## [TASK]
Rewrite the stretch of data from the line containing "assets (386, 241)" through the line containing "Playing [550, 577]", replacing "phenol" with "ethanol" and changing nothing else. Return only those lines.

## [STORED DATA]
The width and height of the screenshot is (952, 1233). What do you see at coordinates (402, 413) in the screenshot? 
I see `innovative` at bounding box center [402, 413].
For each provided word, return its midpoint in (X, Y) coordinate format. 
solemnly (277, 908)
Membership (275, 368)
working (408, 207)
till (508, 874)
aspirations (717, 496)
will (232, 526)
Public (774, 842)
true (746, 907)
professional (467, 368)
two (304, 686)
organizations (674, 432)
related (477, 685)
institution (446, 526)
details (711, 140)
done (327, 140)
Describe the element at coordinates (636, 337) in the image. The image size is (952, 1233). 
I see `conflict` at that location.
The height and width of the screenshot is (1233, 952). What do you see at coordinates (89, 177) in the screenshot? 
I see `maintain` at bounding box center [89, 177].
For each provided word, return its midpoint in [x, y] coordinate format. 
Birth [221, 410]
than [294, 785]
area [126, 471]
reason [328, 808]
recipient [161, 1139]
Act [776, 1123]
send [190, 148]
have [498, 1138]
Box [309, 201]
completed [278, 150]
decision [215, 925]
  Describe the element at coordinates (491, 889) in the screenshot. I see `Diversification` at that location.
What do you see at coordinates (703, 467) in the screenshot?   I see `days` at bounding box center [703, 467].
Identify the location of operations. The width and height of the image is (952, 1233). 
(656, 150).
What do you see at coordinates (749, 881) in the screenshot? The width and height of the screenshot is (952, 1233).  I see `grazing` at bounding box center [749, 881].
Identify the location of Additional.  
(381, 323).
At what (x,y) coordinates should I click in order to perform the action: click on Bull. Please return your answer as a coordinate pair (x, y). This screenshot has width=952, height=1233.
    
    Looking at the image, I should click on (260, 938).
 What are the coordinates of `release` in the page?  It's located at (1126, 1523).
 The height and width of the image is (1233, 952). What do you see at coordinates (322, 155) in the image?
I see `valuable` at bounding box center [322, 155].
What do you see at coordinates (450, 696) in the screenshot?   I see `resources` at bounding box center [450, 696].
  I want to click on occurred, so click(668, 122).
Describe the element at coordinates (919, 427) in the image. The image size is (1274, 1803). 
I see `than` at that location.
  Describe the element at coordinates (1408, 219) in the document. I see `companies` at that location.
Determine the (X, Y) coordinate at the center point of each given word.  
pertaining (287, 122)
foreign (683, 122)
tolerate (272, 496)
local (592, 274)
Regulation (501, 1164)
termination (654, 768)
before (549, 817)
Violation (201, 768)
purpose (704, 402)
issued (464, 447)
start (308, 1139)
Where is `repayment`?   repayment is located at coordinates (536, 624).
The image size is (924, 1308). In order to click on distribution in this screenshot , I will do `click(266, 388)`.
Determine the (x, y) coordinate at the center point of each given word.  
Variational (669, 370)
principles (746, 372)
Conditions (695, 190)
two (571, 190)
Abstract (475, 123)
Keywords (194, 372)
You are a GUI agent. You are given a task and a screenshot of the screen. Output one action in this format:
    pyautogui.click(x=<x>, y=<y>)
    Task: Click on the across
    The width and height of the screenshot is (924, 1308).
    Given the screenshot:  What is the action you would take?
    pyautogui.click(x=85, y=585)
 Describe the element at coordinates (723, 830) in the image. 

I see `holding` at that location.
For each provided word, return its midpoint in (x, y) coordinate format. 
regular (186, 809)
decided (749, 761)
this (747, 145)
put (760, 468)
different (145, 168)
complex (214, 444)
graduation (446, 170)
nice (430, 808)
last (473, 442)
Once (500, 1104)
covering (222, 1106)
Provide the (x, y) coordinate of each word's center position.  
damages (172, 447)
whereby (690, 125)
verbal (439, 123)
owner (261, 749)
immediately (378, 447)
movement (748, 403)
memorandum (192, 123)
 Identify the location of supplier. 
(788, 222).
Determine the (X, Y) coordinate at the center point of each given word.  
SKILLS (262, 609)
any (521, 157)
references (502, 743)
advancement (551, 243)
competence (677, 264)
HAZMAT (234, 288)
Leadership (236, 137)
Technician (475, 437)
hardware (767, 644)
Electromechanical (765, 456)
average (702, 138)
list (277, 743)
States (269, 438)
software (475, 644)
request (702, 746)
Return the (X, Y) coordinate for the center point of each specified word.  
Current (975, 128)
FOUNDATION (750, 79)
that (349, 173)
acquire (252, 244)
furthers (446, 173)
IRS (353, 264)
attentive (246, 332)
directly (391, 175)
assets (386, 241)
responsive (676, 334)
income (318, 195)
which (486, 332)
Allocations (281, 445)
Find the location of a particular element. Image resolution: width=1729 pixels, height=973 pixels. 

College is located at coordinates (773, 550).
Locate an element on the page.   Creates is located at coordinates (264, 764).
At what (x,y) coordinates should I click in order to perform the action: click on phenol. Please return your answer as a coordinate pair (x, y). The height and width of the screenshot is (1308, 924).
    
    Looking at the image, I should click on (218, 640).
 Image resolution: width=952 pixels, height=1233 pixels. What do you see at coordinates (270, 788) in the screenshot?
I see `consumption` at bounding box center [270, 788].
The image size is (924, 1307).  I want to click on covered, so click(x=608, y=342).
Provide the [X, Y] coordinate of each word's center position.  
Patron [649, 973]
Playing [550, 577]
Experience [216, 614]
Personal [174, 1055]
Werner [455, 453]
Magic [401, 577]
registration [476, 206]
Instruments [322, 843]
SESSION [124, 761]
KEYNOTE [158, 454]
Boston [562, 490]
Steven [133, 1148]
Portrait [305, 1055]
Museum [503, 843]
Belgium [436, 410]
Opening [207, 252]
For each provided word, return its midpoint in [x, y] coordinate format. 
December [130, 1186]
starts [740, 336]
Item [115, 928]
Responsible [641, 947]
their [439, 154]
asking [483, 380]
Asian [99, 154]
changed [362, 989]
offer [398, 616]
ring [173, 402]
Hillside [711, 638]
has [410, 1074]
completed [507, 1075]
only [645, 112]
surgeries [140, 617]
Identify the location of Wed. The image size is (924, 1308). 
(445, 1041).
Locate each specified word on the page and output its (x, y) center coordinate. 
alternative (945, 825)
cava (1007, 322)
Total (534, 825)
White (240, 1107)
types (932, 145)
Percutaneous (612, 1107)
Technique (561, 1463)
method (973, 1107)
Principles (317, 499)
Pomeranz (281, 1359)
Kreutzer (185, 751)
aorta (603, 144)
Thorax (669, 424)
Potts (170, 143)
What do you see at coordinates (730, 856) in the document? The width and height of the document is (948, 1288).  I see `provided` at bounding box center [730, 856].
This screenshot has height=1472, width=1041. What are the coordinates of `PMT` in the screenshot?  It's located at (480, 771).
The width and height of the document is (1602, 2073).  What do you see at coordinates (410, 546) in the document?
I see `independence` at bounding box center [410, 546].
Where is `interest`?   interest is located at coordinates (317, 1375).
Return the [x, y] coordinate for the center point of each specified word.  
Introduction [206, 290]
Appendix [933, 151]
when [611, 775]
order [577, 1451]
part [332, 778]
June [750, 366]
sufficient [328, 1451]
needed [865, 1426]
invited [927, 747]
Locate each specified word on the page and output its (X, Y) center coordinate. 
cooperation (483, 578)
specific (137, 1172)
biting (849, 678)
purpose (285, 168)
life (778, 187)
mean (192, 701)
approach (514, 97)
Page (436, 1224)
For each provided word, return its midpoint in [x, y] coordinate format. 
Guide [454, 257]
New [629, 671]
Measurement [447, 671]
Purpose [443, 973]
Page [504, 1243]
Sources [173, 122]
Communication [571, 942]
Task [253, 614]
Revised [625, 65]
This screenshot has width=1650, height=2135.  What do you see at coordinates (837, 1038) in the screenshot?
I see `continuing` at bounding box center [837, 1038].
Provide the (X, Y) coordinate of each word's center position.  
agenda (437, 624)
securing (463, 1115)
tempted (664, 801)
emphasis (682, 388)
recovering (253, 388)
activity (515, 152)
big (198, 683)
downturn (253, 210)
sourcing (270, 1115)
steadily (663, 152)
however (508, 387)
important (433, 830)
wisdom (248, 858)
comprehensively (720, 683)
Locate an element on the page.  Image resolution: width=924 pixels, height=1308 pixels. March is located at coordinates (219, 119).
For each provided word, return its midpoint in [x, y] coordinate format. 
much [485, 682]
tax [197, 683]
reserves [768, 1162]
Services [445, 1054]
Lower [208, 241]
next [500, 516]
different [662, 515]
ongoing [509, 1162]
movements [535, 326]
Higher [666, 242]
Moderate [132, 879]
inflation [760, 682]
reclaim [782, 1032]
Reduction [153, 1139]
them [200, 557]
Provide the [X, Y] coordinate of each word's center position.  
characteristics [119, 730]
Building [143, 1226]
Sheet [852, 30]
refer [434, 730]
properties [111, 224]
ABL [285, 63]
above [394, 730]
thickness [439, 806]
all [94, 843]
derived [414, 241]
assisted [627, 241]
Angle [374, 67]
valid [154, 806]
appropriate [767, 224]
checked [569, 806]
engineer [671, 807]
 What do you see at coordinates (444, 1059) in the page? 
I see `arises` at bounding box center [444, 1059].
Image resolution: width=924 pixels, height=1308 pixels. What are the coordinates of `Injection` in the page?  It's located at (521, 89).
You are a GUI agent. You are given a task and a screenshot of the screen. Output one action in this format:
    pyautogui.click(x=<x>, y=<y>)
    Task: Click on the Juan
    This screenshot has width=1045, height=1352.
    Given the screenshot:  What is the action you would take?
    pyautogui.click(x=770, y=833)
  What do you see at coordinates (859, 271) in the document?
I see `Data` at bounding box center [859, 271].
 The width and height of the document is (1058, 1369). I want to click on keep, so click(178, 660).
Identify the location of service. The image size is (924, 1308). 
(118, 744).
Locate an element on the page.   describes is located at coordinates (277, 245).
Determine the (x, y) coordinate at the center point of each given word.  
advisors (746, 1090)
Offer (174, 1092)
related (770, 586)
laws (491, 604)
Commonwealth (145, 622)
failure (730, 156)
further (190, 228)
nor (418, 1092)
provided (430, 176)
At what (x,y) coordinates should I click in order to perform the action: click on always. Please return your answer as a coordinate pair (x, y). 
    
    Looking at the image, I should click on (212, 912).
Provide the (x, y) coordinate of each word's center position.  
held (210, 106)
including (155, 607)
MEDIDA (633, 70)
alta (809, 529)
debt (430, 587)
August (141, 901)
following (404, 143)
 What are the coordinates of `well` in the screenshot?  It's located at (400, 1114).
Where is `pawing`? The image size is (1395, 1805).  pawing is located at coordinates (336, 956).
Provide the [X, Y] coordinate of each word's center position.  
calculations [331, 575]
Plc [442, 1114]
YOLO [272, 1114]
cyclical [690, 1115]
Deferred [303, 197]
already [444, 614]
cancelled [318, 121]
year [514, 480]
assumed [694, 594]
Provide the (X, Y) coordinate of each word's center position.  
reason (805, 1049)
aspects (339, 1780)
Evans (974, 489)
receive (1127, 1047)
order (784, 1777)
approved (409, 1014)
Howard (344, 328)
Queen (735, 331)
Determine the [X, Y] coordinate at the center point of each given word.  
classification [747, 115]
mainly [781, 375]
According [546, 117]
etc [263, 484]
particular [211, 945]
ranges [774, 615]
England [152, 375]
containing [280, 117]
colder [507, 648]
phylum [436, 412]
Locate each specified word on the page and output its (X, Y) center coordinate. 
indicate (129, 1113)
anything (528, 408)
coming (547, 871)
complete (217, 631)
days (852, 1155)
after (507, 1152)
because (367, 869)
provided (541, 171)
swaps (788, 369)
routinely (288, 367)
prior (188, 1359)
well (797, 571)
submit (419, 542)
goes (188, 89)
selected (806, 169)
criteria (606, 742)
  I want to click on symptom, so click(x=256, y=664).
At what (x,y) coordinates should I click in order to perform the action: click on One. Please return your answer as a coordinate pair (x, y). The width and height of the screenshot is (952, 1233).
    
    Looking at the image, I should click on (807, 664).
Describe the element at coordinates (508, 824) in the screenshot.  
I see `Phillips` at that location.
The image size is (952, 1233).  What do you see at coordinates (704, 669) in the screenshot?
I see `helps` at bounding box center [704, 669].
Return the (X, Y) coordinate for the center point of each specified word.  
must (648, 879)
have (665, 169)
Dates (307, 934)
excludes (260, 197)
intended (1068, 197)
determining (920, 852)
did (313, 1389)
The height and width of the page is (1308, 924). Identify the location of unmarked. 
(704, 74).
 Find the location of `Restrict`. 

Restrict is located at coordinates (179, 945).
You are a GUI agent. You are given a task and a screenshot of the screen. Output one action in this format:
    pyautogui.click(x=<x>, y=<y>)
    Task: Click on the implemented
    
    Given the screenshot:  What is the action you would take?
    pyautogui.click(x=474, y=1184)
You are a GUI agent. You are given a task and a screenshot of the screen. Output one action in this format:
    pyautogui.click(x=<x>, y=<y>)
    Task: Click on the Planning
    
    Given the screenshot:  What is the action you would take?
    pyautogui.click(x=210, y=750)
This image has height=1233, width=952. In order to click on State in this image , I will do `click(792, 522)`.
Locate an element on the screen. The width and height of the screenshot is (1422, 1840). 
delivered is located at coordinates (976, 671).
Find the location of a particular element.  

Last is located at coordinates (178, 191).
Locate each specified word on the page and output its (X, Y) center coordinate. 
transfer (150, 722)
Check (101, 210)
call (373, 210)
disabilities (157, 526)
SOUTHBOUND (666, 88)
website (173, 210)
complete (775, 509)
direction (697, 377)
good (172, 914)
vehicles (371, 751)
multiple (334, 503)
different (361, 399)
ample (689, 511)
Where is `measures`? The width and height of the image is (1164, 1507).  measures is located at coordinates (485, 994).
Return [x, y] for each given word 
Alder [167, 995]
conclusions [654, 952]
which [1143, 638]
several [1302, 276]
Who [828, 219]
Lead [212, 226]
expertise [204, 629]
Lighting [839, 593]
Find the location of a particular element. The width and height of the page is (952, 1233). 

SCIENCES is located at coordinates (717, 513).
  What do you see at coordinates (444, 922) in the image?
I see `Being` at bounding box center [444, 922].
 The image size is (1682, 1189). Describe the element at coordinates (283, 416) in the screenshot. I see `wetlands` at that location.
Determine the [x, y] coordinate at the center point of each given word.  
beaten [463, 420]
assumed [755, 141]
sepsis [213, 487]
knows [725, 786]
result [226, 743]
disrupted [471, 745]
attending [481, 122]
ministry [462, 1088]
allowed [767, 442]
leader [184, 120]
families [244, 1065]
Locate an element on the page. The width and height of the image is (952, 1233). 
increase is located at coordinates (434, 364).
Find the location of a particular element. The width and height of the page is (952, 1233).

## [RESPONSE TO THIS TASK]
assets (386, 241)
responsive (676, 334)
income (318, 195)
which (486, 332)
Allocations (281, 445)
Find the location of a particular element. Image resolution: width=1729 pixels, height=973 pixels. 

College is located at coordinates (773, 550).
Locate an element on the page.   Creates is located at coordinates (264, 764).
At what (x,y) coordinates should I click in order to perform the action: click on ethanol. Please return your answer as a coordinate pair (x, y). The height and width of the screenshot is (1308, 924).
    
    Looking at the image, I should click on (218, 640).
 Image resolution: width=952 pixels, height=1233 pixels. What do you see at coordinates (270, 788) in the screenshot?
I see `consumption` at bounding box center [270, 788].
The image size is (924, 1307).  I want to click on covered, so click(x=608, y=342).
Provide the [X, Y] coordinate of each word's center position.  
Patron [649, 973]
Playing [550, 577]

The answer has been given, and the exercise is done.